To set aside such a judgment, the second defendant would need to establish, amongst other things, that he had a prima facie defence on the merits. The second defendant’s purported defence was under section 60(2)(b) of the Motor Accident Insurance Act 1994 (MAIA), namely that at the time of the motor vehicle accident in 2000, he believed on reasonable grounds that (1) he had the owner’s consent to drive the motor vehicle and (2) that the motor vehicle was insured. For present purposes, I need only deal with the second criterion.
 In George v Rockett  HCA 26; (1990) 170 CLR 104 at 112 and 116, the High Court held that when a statute prescribes that there must be “reasonable grounds” for a state of mind, it requires the existence of facts which are sufficient to induce that state of mind in a reasonable person. In Nominal Defendant v Chaffey & Ors  QSC 88, the Supreme Court of Queensland (Philippides J) held, at , that in a case where the person concerned did not direct his mind to whether the vehicle was registered, an assumption that the relevant vehicle was registered and insured unless told otherwise was not a belief on reasonable grounds.

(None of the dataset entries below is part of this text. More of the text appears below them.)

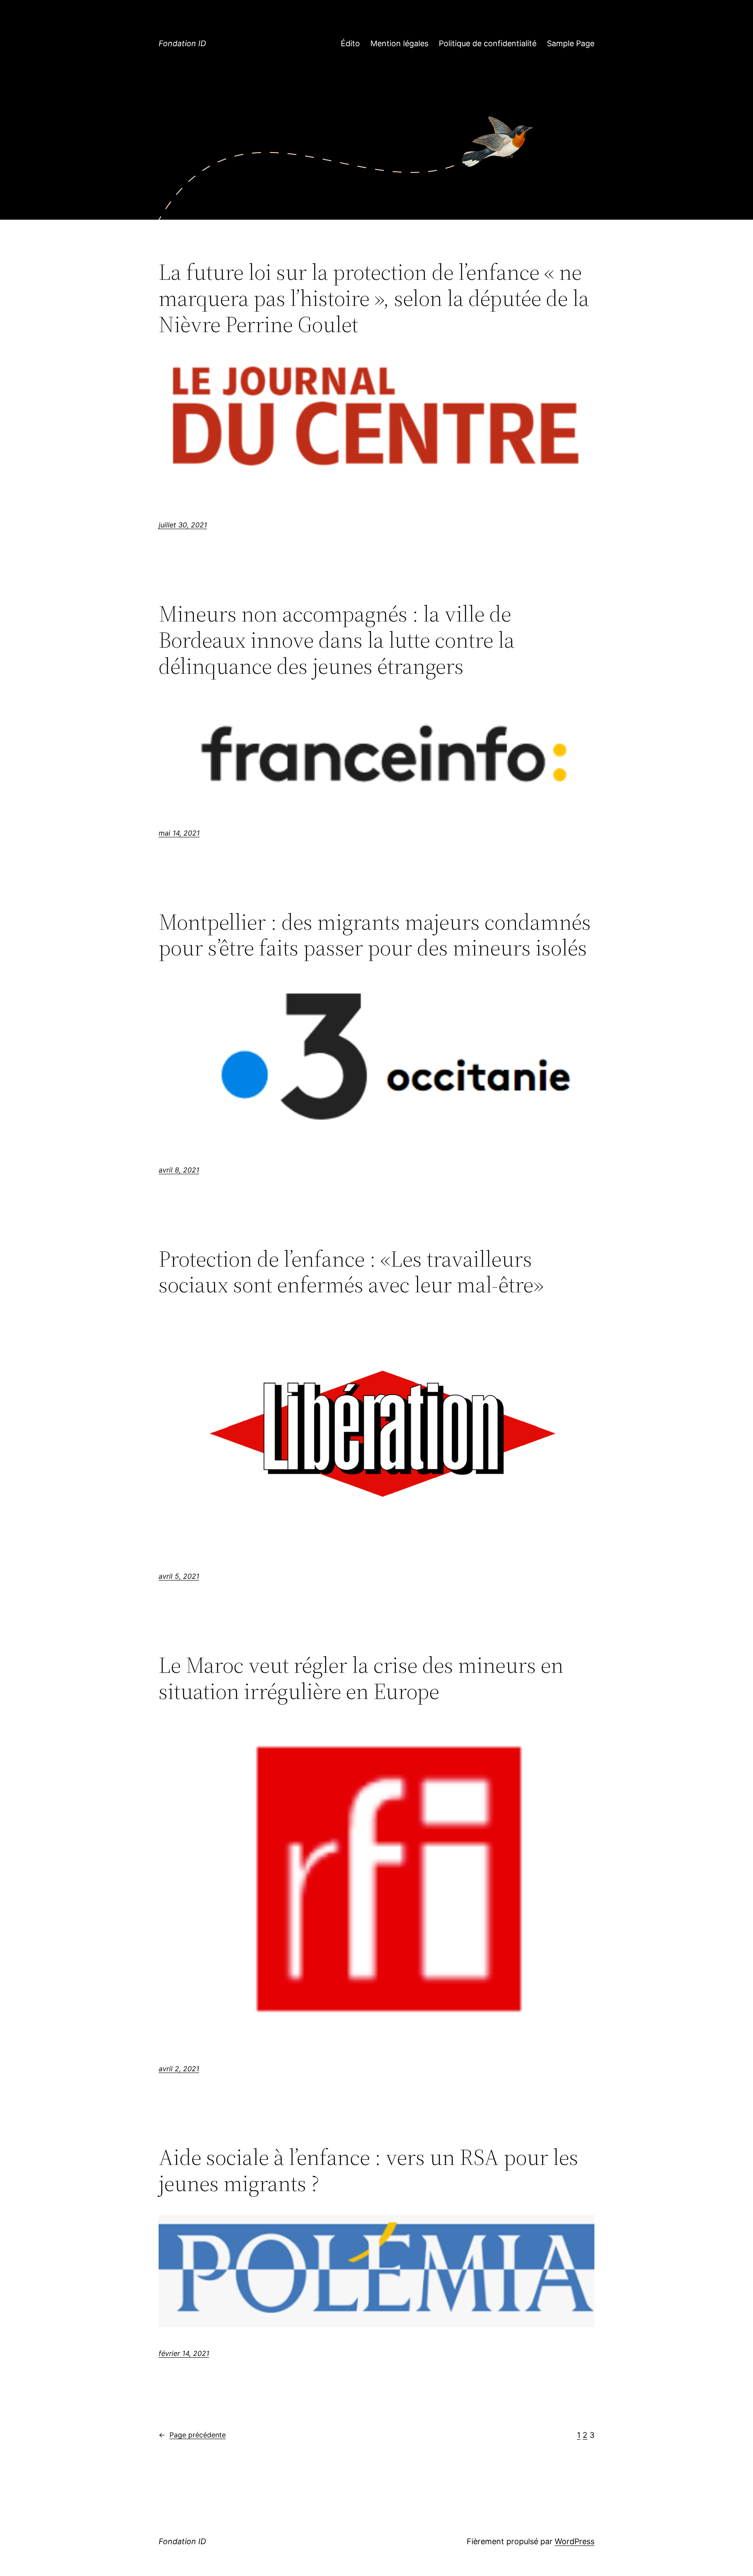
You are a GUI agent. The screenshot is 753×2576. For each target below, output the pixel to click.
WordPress (574, 2541)
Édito (350, 43)
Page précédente (192, 2434)
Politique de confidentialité (487, 43)
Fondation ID (182, 43)
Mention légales (399, 43)
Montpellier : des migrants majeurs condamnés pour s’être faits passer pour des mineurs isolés (375, 935)
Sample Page (570, 43)
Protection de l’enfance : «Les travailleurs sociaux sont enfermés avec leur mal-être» (351, 1272)
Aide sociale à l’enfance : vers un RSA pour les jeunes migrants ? (368, 2170)
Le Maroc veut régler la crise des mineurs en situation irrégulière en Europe (361, 1678)
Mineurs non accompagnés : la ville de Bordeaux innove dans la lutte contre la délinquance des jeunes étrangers (337, 640)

 Before me, the second defendant gave evidence that whether the motor vehicle was insured or not was not in his mind; he did not turn his mind to it. In those circumstances, the second defendant has not established the second criterion in section 60(2)(b) of the MAIA. Accordingly, the second defendant does not have a prima facie defence on the merits and this application must be refused.